Penetapan tersebut tertuang dalam Keputusan Presiden Republik Indonesia Nomor 17/P Tahun 2026 tentang Pemberhentian dan Pengangkatan Dewan Pengawas dan Keanggotaan Direksi Badan Penyelenggara Jaminan Sosial Kesehatan.
Kepala Humas BPJS Kesehatan Rizzky Anugerah mengatakan keputusan itu menjadi bagian dari penguatan tata kelola dan kesinambungan Program Jaminan Kesehatan Nasional (JKN).
“Penetapan ini merupakan bagian dari penguatan tata kelola dan kesinambungan penyelenggaraan Program Jaminan Kesehatan Nasional (JKN),” kata Rizzky, seperti dikutip Antara, Kamis (19/2).
Sebelumnya, DPR RI telah menetapkan jajaran Dewan Pengawas melalui mekanisme uji kelayakan dan kepatutan (fit and proper test) oleh Komisi IX DPR RI serta persetujuan dalam Rapat Paripurna terhadap calon yang diajukan Presiden sesuai peraturan perundang-undangan.
Pengangkatan Dewan Pengawas dan Direksi mengacu pada Undang-Undang Nomor 24 Tahun 2011 tentang Badan Penyelenggara Jaminan Sosial. Dalam Pasal 21 diatur anggota Dewan Pengawas diangkat untuk masa jabatan lima tahun dan dapat diusulkan kembali untuk satu kali masa jabatan berikutnya. Ketentuan serupa bagi Direksi tercantum dalam Pasal 23.
Susunan Dewan Pengawas dan Direksi
Berikut susunan Dewan Pengawas BPJS Kesehatan periode 2026–2031:
Dewan Pengawas
Stevanus Adrianto Passat (Ketua Dewan Pengawas - unsur pekerja)
Murti Utami Adyanto (Anggota Dewan Pengawas – unsur pemerintah)
Rukijo (Anggota Dewan Pengawas - unsur pemerintah)
Afif Johan (Anggota Dewan Pengawas - unsur pekerja)
Paulus Agung Pambudhi (Anggota Dewan Pengawas - unsur pemberi kerja)
Sunarto (Anggota Dewan Pengawas - unsur pemberi kerja)
Lula Kamal (Anggota Dewan Pengawas - unsur tokoh masyarakat)
Direksi 2026-2031
Prihati Pujowaskito (Direktur Utama)
Abdi Kurniawan Purba (Direktur)
Akmal Budi Yulianto (Direktur)
Bayu Teja Muliawan (Direktur)
Fatih Waluyo Wahid (Direktur)
Setiaji (Direktur)
Vetty Yulianty Permanasari (Direktur)
Sutopo Patria Jati (Direktur)
Rizzky menjelaskan, sesuai UU 24/2011, Dewan Pengawas berfungsi melakukan pengawasan atas pelaksanaan tugas BPJS. Tugas tersebut meliputi pengawasan kebijakan dan kinerja Direksi, pengelolaan serta pengembangan Dana Jaminan Sosial, pemberian saran kepada Direksi, hingga penyampaian laporan pengawasan kepada Presiden dengan tembusan kepada DJSN.
Dalam menjalankan fungsinya, Dewan Pengawas berwenang menetapkan rencana kerja dan anggaran tahunan, meminta laporan Direksi, mengakses data penyelenggaraan BPJS, serta memberikan rekomendasi kepada Presiden terkait kinerja Direksi.

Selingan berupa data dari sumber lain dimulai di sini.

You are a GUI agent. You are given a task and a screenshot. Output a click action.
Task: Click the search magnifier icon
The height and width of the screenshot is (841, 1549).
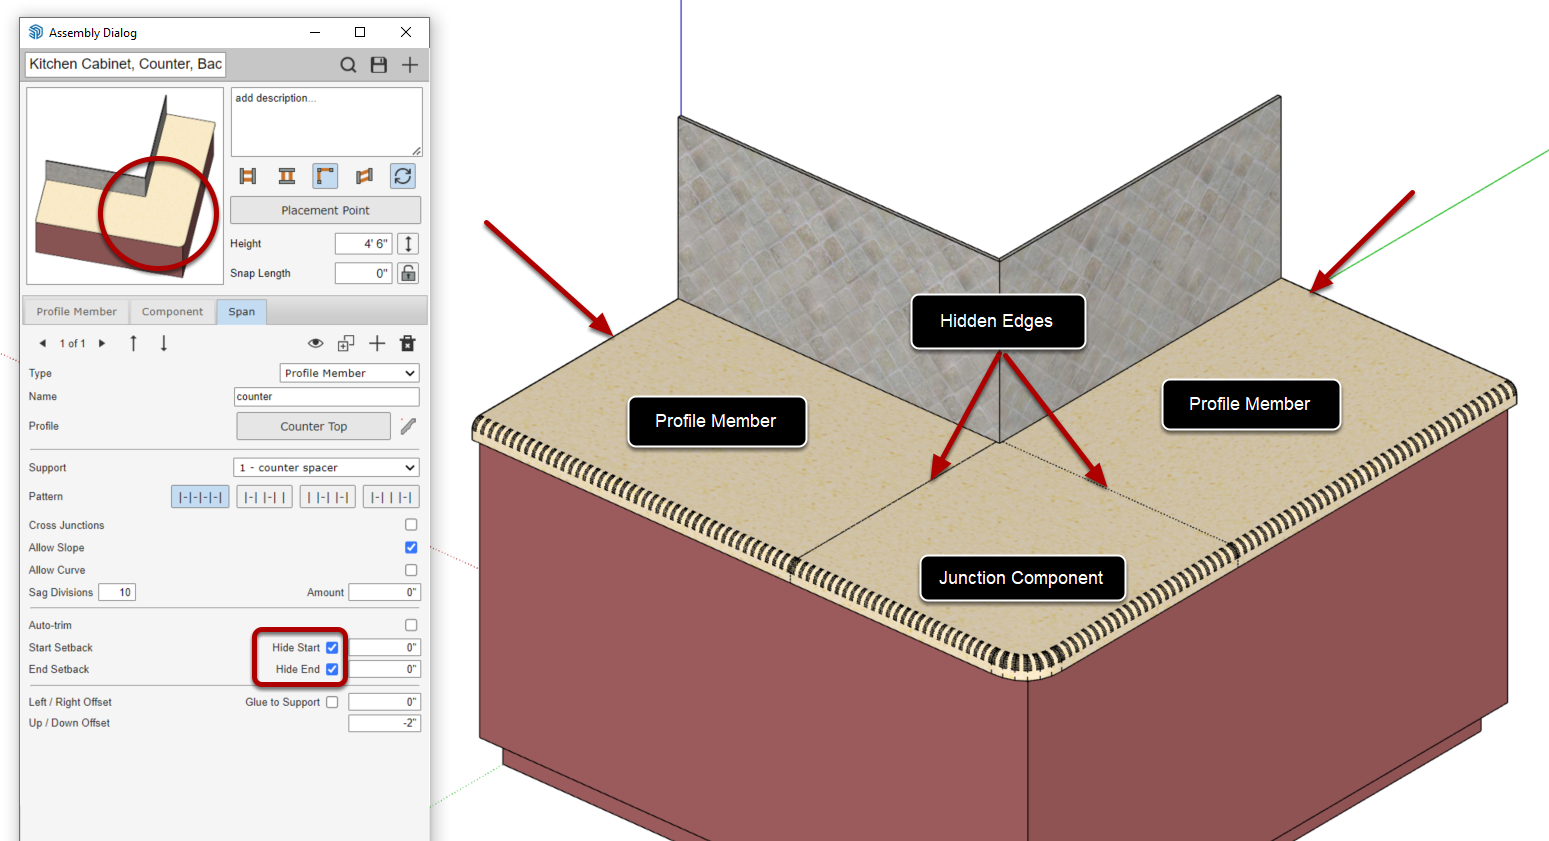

Sementara itu, Direksi berfungsi menjalankan operasional BPJS guna menjamin peserta memperoleh manfaat sesuai haknya. Direksi bertugas mengelola BPJS mulai dari perencanaan hingga evaluasi, mewakili BPJS di dalam dan di luar pengadilan, serta memastikan Dewan Pengawas dapat menjalankan tugasnya.
Dalam kewenangannya, Direksi menetapkan struktur organisasi dan sistem kepegawaian, mengelola sumber daya manusia, menetapkan tata kelola pengadaan barang dan jasa, serta melakukan pengelolaan dan pemindahtanganan aset sesuai ketentuan undang-undang.